» **Exercise requirements**:
Only lines with the word "First" are wanted; copy each of them from the listing below.
════
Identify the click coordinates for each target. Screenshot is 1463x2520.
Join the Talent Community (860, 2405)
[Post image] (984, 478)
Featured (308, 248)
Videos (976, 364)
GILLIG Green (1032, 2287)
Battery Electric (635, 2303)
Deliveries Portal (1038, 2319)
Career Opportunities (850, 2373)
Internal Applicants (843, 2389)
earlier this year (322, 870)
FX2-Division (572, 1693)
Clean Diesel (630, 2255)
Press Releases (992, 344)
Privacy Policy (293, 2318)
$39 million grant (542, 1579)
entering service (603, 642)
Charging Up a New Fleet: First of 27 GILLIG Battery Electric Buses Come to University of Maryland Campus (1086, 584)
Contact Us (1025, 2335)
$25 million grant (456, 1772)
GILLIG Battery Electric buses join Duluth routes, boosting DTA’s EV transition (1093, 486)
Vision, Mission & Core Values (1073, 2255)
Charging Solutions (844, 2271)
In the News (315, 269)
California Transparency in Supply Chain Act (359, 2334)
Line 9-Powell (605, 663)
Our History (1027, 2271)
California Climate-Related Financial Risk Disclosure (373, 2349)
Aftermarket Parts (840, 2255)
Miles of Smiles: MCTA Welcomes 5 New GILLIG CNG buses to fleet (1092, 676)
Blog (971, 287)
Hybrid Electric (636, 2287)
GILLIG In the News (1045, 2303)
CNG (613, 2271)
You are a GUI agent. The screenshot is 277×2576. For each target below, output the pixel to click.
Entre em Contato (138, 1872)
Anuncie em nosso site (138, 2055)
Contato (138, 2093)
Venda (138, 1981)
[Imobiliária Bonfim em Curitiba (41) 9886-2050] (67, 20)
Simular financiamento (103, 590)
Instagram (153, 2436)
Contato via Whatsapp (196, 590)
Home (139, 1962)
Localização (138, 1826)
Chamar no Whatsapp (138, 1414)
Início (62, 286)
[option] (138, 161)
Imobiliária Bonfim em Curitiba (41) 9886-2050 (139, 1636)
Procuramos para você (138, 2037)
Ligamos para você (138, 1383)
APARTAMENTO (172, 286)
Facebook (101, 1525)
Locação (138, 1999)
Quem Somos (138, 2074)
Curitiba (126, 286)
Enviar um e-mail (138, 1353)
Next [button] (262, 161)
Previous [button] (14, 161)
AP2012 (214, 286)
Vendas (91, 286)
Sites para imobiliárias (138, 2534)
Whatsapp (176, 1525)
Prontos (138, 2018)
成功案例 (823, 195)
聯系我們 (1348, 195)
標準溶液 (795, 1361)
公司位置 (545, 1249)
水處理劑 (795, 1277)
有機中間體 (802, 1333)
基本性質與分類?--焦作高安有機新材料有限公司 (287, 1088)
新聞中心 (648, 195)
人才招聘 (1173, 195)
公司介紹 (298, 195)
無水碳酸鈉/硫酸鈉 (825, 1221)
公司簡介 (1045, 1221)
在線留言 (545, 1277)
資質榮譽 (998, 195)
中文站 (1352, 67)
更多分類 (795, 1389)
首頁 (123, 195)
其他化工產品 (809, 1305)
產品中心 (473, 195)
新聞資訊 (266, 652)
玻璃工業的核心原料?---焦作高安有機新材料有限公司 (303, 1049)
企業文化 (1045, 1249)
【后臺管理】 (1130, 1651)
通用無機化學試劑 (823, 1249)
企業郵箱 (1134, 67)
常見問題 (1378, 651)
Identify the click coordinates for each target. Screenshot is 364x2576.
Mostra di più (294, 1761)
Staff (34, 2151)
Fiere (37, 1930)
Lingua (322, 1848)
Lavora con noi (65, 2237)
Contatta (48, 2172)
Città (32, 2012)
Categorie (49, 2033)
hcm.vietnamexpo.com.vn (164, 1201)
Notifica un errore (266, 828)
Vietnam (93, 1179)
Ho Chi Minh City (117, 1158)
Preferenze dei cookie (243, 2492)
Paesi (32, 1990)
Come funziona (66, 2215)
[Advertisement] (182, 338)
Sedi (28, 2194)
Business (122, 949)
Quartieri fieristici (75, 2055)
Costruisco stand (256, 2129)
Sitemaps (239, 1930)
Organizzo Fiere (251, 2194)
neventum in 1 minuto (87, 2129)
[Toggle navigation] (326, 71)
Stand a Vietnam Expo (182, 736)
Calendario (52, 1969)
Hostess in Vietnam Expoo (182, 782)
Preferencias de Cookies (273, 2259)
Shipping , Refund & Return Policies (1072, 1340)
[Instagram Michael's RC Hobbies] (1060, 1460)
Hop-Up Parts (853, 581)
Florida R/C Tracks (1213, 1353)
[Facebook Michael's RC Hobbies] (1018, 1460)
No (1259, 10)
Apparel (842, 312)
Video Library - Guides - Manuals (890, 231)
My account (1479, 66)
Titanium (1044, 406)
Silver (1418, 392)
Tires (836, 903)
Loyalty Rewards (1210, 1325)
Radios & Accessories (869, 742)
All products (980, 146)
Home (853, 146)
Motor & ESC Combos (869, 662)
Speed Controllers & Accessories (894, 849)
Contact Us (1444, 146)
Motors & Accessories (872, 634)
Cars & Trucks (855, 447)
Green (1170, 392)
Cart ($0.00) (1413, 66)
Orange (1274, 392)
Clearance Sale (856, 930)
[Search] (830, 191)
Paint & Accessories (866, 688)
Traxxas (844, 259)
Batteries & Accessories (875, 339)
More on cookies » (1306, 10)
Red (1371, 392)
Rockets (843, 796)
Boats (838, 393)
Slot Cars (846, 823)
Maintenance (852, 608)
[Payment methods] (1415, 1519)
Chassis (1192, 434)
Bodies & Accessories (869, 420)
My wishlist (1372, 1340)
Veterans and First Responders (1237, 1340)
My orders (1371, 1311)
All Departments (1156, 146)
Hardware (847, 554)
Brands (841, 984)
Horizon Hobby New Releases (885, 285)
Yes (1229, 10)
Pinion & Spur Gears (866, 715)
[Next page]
════
» **Solution to this problem**:
Charging Up a New Fleet: First of 27 GILLIG Battery Electric Buses Come to University of Maryland Campus (1086, 584)
Veterans and First Responders (1237, 1340)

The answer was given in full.